1. p=0 settheaestheticvalueofthepotinpositionxasy.(1<=x<=n;-100<= y <= 100)
2. p = 1 exchange the pot in position x and the pot in position y. (1 <= x, y <= n; x might equal to y)
3. p = 2 print the maximum sum of aesthetics values of one camera shot in interval [x, y]. (1 <= x <= y <= n; We guarantee that y-x+1>=k)

Input
There are multiple test cases.
The first line of the input file contains only one integer indicates the number of test cases.
For each test case, the first line contains three integers: n, m, k (1 <= k <= n <= 200,000; 0 <= m <= 200,000).
The second line contains n integers indicates the initial aesthetic values of flowers from position 1 to position n. Some flowers are sick, so their aesthetic values are negative integers. The aesthetic values range from -100 to 100. (Notice: The number of position is assigned 1 to n from left to right.)
In the next m lines, each line contains a triple (p, x, y). The meaning of triples is mentioned above.

Output
For each query with p = 2, print the maximum sum of the aesthetics values in oneshot in interval [x, y].

Sample Input
1
5 7 3
-1 2 -4 6 1
2 1 5
2 1 3
1 2 1
2 1 5
2 1 4
0 2 4
2 1 5

Sample Output
4
-3
3
1
6

解题思路

本题难点主要在于 p = 2 的操作，即在区间 [x, y] 中查询长度为 k 的子区间内元素和的最大值，初看可能没有头绪，实际上我们可以把它转化成基本的区间查询。方法是：用 sum[i] 表示从 i 开始的长度为 k 的区间内的元素和，将原先一段固定长度的区间和转化成一个元素的值。这样我们就可以使用线段树来进行区间最值查询了。
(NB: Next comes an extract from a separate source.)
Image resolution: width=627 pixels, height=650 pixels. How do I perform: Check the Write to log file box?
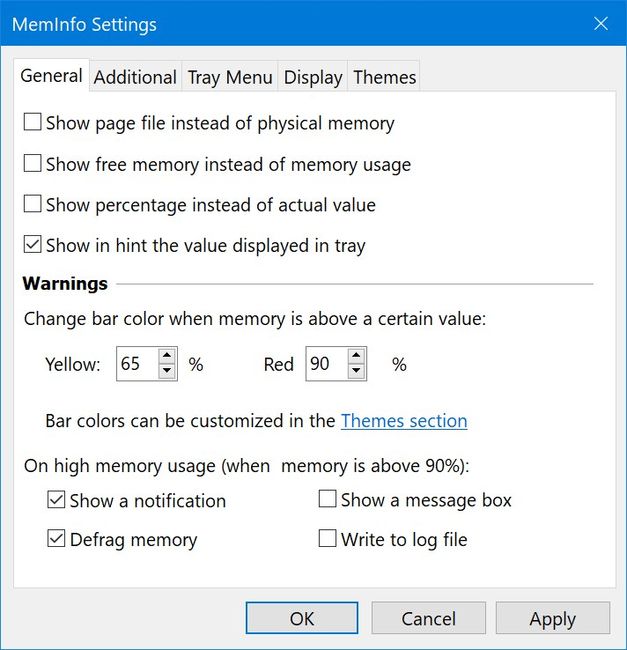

以示例输入为例，我们将原数组转化成 sum[1] = -3, sum[2] = 4, sum[3] = 3 。这样当我们进行操作 2 1 5 时，实际上只要查询 sum[1] ~ sum[3] 中的最大值。

解决了如何实现操作 2 的问题，我们再来看一下应该如何实现操作 0 ，即更新下标为 x 处的值为 y。不妨思考一下，将其代入到刚才转化的模型中看，修改单个元素的值会对 sum 数组造成怎样的影响呢？不难发现，修改操作会影响到所有包含此元素的区间，这些区间的元素和会同时变化，变化值为被修改元素的变化值 d 。这样一来就修改操作就很容易实现了，只需要计算出被修改元素的变化值 d = y - a[x] ，然后将所有包含此元素的 sum[i] 都使用线段树更新，加上变化值 d 即可。

对于操作 1，等价于两次操作 0 ，在此不再赘述。

参考代码

#include <cstdio>
#include <algorithm>
#define lson l, m, rt<<1
#define rson m+1, r, rt<<1|1
const int MAXN = 200001;
const int INF = 0x3f3f3f3f;
using namespace std;

int lazy[MAXN<<2];
int MAX[MAXN<<2];
int a[MAXN], sum[MAXN];

void PushUp(int rt) {
    MAX[rt] = max(MAX[rt<<1], MAX[rt<<1|1]);
}

void PushDown(int rt) {
    if(lazy[rt]) {
        lazy[rt<<1] += lazy[rt];
        lazy[rt<<1|1] += lazy[rt];
        MAX[rt<<1] += lazy[rt];
        MAX[rt<<1|1] += lazy[rt];
        lazy[rt] = 0;
    }
}

void Build(int l, int r, int rt) {
    lazy[rt] = 0;
    if (l == r) {
        MAX[rt] = sum[l];
        return;
    }
    int m = (l + r) >> 1;
    Build(lson);
    Build(rson);
    PushUp(rt);
}

void Update(int L, int R, int v, int l, int r, int rt) {
    if(L<=l && r<=R) {
        lazy[rt] += v;
        MAX[rt] += v;
        return;
    }
    PushDown(rt);
    int m = (l + r) >> 1;
    if(L <= m) Update(L, R, v, lson);
    if(m < R) Update(L, R, v, rson);
    PushUp(rt);
}

int QueryMAX(int L, int R, int l, int r, int rt) {
    if(L <= l && r <= R) {
        return MAX[rt];
    }
    PushDown(rt);
    int m = (l + r) >> 1;
    int ret = -INF;
    if(L <= m) ret = max(ret, QueryMAX(L, R, lson));
    if(m < R) ret = max(ret, QueryMAX(L, R, rson));
    return ret;
}

int main(int argc, char const *argv[]) {
    int t, n, m, k, p, x, y;
    scanf("%d", &t);
    while(t--) {
        scanf("%d %d %d", &n, &m, &k);
        for(int i=1; i<=n; ++i) {
            scanf("%d", &a[i]);
        }
        // 计算区间内元素和数组 sum
        sum[1] = 0;
        for(int i=1; i<=k; ++i) {
            sum[1] += a[i];
        }
        for(int i=2; i<=n-k+1; ++i) {
            sum[i] = sum[i-1]-a[i-1] + a[i+k-1];
        }
        // 重设 n 为 sum 数组的长度
        n = n-k+1;
        // 构造线段树
        Build(1, n, 1);
        while(m--) {
            scanf("%d %d %d", &p, &x, &y);
            if(p == 0) {
                int d = y-a[x];
                a[x] = y;
                Update(max(1, x-k+1), x, d, 1, n, 1);
            }
            if(p == 1) { // 两次操作 0
                int tmp = a[x];
                int d = a[y]-a[x];
                a[x] = a[y];
                Update(max(1, x-k+1), x, d, 1, n, 1);
                d = tmp-a[y];
                a[y] = tmp;
                Update(max(1, y-k+1), y, d, 1, n, 1);
            }
            if(p == 2)
                printf("%d\n", QueryMAX(x, y-k+1, 1, n, 1));
        }
    }
    
    return 0;
}